■ Instructions for the task
Please rewrite the records below, replacing "Where should I click to" with "Where do I click to" and leaving everything else unchanged.

■ Input
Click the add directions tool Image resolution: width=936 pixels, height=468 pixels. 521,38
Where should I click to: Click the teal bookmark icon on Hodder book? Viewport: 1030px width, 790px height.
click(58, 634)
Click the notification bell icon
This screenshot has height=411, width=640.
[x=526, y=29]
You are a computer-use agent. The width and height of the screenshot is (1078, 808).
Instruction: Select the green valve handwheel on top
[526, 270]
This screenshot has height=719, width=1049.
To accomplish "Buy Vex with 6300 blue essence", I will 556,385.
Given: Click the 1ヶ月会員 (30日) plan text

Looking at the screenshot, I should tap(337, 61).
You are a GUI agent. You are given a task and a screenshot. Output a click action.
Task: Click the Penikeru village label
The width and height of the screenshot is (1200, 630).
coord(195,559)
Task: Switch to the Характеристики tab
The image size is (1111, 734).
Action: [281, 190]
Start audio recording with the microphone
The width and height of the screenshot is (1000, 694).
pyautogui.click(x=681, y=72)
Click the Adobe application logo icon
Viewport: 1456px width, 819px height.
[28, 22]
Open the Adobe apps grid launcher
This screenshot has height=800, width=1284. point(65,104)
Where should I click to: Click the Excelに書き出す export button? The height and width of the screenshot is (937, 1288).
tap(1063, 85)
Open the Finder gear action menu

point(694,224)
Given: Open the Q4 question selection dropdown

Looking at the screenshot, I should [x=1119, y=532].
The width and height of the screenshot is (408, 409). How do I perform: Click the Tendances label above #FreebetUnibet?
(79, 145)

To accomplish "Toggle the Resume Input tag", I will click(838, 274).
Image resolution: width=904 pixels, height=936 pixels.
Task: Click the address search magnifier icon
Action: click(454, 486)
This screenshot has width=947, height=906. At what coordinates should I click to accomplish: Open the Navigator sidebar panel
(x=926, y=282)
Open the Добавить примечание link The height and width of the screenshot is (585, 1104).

■ The answer
Click the add directions tool Image resolution: width=936 pixels, height=468 pixels. 521,38
Where do I click to: Click the teal bookmark icon on Hodder book? Viewport: 1030px width, 790px height.
click(58, 634)
Click the notification bell icon
This screenshot has height=411, width=640.
[x=526, y=29]
You are a computer-use agent. The width and height of the screenshot is (1078, 808).
Instruction: Select the green valve handwheel on top
[526, 270]
This screenshot has height=719, width=1049.
To accomplish "Buy Vex with 6300 blue essence", I will 556,385.
Given: Click the 1ヶ月会員 (30日) plan text

Looking at the screenshot, I should tap(337, 61).
You are a GUI agent. You are given a task and a screenshot. Output a click action.
Task: Click the Penikeru village label
The width and height of the screenshot is (1200, 630).
coord(195,559)
Task: Switch to the Характеристики tab
The image size is (1111, 734).
Action: [281, 190]
Start audio recording with the microphone
The width and height of the screenshot is (1000, 694).
pyautogui.click(x=681, y=72)
Click the Adobe application logo icon
Viewport: 1456px width, 819px height.
[28, 22]
Open the Adobe apps grid launcher
This screenshot has height=800, width=1284. point(65,104)
Where do I click to: Click the Excelに書き出す export button? The height and width of the screenshot is (937, 1288).
tap(1063, 85)
Open the Finder gear action menu

point(694,224)
Given: Open the Q4 question selection dropdown

Looking at the screenshot, I should [x=1119, y=532].
The width and height of the screenshot is (408, 409). How do I perform: Click the Tendances label above #FreebetUnibet?
(79, 145)

To accomplish "Toggle the Resume Input tag", I will click(838, 274).
Image resolution: width=904 pixels, height=936 pixels.
Task: Click the address search magnifier icon
Action: click(454, 486)
This screenshot has width=947, height=906. At what coordinates should I click to accomplish: Open the Navigator sidebar panel
(x=926, y=282)
Open the Добавить примечание link The height and width of the screenshot is (585, 1104).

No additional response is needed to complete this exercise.